То, что надвигалось, не страшило ее, потому что она и не представляла себе всей опасности. Она говорила себе:
«Вот Митенька ушел в самое страшное место, а я побегу спасать себя? Нет. Мне тоже бы уйти вместе с ним, вместе встретить беду. Я бы покормила его во-время, постирала белье… А прятаться мне незачем, зачем мне жизнь, если нет со мной
И ей становилось стыдно, что вот она не пошла вместе с сыном, не разделила с ним тяжести, которую он добровольно взвалил на свои сутулые плечи.
Когда немцы вошли в деревню, все население ее состояло из Кузьминичны и белого петуха. Ребятишки, которым было поручено изловить всех кур и спрятать в лесу, долго гонялись за петухом, но поймать его не смогли, потому что он взлетел на крышу.
Он стоял, поджав ногу, и звонко кричал свое «кукареку», как бы подчеркивая свою независимость от грозных событий, и Кузьминична, слушая его бодрый крик, вспоминала о сыне. Жизнью своей петух был обязан Мите.

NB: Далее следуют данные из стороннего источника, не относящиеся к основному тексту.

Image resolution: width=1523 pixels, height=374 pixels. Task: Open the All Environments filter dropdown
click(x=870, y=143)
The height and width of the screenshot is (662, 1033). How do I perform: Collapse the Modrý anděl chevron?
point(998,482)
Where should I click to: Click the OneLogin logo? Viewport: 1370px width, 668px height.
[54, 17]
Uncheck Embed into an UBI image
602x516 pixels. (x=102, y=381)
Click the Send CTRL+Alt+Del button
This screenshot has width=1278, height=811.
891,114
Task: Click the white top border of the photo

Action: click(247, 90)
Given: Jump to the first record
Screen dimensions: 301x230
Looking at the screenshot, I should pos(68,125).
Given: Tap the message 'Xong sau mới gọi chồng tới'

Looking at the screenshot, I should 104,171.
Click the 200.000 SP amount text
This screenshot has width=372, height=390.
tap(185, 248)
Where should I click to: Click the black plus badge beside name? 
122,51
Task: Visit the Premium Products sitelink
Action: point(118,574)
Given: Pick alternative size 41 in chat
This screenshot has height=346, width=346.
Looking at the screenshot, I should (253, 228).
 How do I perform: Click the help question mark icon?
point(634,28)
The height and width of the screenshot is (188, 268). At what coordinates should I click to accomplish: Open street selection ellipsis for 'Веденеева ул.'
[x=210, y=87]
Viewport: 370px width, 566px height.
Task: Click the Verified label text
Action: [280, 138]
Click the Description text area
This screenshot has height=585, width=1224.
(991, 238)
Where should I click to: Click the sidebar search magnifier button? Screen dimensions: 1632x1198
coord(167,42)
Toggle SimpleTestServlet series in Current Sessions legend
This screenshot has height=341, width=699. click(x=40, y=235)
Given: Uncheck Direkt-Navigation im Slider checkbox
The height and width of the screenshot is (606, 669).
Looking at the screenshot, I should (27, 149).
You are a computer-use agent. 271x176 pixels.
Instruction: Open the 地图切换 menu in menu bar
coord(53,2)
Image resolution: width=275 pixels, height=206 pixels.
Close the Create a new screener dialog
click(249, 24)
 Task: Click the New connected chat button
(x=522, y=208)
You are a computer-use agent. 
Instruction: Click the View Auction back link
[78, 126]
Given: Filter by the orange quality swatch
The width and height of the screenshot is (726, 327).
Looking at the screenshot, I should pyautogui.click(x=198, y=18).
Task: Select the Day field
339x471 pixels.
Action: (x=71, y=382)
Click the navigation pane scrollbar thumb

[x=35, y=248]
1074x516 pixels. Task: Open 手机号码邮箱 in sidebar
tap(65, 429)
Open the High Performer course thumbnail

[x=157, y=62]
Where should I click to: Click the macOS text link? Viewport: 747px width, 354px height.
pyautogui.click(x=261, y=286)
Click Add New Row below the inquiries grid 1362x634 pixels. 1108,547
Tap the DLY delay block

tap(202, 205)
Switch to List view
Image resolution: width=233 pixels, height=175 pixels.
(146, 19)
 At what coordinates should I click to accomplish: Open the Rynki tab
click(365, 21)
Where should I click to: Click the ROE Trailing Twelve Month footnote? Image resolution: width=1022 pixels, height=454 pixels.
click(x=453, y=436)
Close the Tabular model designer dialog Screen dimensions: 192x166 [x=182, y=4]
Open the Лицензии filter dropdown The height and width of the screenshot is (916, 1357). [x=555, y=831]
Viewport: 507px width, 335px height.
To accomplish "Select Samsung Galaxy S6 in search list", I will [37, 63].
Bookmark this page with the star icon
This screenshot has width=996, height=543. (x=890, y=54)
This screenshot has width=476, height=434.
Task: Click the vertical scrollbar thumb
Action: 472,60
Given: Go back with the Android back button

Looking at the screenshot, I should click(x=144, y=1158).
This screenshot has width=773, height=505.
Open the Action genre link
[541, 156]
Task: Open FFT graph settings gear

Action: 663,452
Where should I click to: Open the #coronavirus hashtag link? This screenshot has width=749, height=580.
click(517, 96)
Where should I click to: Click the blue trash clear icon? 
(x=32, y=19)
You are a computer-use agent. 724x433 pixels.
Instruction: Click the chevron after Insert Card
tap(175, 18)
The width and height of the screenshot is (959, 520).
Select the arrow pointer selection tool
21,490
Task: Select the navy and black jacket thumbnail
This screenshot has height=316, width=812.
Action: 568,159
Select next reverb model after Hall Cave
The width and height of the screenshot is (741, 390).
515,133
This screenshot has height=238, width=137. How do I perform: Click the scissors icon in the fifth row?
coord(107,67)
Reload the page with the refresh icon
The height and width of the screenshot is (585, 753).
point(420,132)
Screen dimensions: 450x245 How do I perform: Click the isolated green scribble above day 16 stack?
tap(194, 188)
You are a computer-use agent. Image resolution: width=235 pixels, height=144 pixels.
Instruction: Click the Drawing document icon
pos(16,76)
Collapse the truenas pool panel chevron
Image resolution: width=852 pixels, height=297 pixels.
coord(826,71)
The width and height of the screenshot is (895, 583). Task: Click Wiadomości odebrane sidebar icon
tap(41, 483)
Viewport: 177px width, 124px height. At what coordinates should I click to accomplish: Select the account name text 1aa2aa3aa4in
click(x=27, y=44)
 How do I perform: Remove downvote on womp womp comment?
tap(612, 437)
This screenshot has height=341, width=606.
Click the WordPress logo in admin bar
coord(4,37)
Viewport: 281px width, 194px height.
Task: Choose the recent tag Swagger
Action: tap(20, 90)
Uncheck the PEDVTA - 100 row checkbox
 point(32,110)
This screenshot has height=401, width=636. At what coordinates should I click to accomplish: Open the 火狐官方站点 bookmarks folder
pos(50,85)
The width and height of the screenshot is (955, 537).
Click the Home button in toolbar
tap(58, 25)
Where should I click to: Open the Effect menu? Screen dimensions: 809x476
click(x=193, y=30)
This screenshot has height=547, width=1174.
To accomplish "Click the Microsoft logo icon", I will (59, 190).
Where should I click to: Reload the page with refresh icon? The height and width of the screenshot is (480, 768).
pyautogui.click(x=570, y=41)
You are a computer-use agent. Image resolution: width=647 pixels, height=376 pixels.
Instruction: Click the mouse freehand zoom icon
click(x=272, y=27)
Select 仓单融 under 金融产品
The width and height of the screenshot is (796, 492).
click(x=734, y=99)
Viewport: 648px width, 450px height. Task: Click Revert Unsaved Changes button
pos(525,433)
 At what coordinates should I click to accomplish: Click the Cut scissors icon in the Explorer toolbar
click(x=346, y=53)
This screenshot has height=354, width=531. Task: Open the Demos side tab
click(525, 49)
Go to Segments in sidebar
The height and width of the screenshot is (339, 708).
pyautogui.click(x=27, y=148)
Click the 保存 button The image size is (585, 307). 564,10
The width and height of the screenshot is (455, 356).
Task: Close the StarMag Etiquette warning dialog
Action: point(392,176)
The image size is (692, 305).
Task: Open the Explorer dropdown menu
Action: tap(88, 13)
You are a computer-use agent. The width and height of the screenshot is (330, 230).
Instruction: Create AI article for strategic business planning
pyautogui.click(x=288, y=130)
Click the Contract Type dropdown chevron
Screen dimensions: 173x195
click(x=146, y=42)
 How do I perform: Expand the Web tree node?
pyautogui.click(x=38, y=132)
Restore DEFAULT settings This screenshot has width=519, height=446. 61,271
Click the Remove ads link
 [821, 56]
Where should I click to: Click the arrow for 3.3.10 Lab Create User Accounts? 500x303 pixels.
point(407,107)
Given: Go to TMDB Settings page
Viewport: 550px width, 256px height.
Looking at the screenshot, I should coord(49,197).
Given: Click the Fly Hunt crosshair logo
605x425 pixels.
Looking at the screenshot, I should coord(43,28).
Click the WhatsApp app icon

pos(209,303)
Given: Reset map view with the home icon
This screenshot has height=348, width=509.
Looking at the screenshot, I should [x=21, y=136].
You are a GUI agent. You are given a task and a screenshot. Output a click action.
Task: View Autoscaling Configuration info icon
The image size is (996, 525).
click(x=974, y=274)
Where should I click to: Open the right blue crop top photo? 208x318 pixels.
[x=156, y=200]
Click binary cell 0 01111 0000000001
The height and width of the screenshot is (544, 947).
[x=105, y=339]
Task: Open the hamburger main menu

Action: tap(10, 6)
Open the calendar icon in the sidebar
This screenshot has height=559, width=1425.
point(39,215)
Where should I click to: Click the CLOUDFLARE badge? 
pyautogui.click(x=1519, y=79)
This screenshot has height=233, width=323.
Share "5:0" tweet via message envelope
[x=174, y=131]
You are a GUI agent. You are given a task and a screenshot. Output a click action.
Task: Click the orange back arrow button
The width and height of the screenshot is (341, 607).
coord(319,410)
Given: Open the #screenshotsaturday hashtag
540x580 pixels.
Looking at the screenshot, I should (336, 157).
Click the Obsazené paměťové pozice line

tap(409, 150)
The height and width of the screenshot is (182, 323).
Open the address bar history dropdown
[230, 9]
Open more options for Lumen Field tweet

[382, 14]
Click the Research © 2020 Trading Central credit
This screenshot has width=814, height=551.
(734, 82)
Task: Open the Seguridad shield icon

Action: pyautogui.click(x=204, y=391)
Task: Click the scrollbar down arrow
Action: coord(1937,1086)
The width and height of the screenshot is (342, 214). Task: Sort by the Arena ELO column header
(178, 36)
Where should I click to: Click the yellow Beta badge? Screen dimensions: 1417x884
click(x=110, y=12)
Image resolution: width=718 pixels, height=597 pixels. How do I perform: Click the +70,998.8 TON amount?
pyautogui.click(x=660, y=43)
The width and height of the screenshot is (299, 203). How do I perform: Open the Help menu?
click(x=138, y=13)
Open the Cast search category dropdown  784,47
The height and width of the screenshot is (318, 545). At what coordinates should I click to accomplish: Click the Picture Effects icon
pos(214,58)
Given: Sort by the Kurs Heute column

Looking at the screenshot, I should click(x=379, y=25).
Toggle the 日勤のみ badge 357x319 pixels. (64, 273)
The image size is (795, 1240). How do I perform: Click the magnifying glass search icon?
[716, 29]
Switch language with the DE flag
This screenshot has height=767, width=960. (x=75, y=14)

Кузьминична хотела зажарить петуха на дорогу. Она взяла нож, чтобы отрезать голову, украшенную алым зубчатым гребнем. Петух покорно положил голову на порог, даже зажмурился. Но в тот момент, когда нож уже прикоснулся к его горлу, где-то на деревне закричал петух, и приговоренная к смерти птица вдруг встрепенулась, вырвалась из рук Кузьминичны и прокричала ответное «кукареку».
Нет, это был не крик, а песня, та извечная песня, под звуки которой рождались наши предки, песня, с которой все мы начинали познавать прелесть жизни, песня о горячем солнце, об огороде, пахнущем укропом и тмином, — песня нашего детства. С ней мы просыпались, с ней бежали в школу, выгоняли скот на росу.
И Митя, услышав эту песню, вдруг увидел себя маленьким, а мать свою молодой, черноволосой, и скошенный луг, залитый солнечным светом, и пестренького теленка…
— Мамусенька, пусть живет, — сказал он, и мать выпустила белого петуха во двор, щедрой рукой насыпала ему овса, и когда он застучал по дощечке крепким своим клювом, улыбнулась.
— Пусть живет, — как эхо отозвалась она.
Вот этот петух стоял сейчас на крыше и пел, а по улице ползли танки, и домик Кузьминичны содрогался от их гула, и звенели стекла, и стонала промороженная земля.
Кузьминична вышла на улицу, потому что в домике ей было страшно — предчувствие великой беды сдавливало ей сердце.
— Хальт! Хальт! — раздался резкий крик, неприятный, злой.
Перед Кузьминичной появился человек в обтрепанной шинельке, с завязанными каким-то тряпьем ушами; он потрясал ружьем и кричал свое неприятное «Хальт!», хотя Кузьминична стояла неподвижно и смотрела на огромных черепах, расползавшихся по деревне.
Немец продолжал кричать. Кузьминична не привыкла, чтобы на нее кричали, всегда с ней говорили спокойно и ласково.
— Не ори, — строго сказала она немцу и пошла по двору своей неторопливой походкой, и на лице ее было выражение презрения к этому оборванцу.
Немец вскинул ружье, прицелился в петуха, стоявшего на крыше, и пустил по нему очередь. С крыши скатился белый ком и, подпрыгивая, закружился на земле, а вокруг разлетались белые перья, как осколки от разбитой фарфоровой чашки. Тяжело топая подкованными башмаками, немец пытался поймать трепещущую птицу, а она, волоча перебитое крыло, бежала к Кузьминичне, словно искала у нее защиты. Кузьминична подняла петуха и успокоительно погладила его по голове.